§ **YOUR GOAL**: Which lines of the records below contain the string "agent"? Report each of them.

━━━━━ DATASET RECORDS ━━━━━

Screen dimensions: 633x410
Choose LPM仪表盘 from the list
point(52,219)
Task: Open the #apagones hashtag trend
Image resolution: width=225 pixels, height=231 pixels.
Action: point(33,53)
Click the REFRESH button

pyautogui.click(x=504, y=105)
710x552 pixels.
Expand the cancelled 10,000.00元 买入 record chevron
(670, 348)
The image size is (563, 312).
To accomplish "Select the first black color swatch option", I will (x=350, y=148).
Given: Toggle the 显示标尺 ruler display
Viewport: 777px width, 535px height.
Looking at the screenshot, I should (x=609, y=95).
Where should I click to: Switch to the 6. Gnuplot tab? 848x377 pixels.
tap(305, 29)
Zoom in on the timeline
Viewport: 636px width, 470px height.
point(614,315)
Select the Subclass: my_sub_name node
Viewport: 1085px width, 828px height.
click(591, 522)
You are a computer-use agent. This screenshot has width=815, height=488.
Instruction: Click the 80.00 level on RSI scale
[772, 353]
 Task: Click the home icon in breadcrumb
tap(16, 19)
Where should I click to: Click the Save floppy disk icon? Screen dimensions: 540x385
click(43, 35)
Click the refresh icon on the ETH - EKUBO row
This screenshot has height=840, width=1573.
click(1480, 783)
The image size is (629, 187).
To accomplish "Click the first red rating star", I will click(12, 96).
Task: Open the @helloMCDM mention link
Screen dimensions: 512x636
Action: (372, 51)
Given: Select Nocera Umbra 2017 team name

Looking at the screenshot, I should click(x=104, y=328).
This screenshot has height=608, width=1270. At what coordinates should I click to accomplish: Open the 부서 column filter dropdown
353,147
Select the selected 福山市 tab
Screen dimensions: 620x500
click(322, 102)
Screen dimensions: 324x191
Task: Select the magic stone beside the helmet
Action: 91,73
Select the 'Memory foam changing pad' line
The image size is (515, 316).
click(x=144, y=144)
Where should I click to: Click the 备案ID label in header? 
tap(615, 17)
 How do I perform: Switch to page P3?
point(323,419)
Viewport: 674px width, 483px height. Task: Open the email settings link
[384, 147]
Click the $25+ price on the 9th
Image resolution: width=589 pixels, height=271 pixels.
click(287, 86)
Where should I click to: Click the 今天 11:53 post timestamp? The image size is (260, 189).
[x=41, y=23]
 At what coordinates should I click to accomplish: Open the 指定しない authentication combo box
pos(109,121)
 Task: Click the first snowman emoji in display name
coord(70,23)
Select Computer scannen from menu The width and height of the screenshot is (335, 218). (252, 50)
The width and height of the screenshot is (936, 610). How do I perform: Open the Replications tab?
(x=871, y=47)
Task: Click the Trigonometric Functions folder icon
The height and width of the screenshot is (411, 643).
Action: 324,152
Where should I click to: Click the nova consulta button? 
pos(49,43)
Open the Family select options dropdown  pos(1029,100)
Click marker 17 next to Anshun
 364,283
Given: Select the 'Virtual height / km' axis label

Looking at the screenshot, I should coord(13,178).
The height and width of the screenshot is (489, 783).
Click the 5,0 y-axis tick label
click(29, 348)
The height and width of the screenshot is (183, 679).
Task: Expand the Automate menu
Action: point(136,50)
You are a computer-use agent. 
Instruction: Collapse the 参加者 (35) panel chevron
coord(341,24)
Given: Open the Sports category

━━━━━

§ **YOUR SOLUTION**:
You are a computer-use agent. This screenshot has width=815, height=488.
You are a computer-use agent. 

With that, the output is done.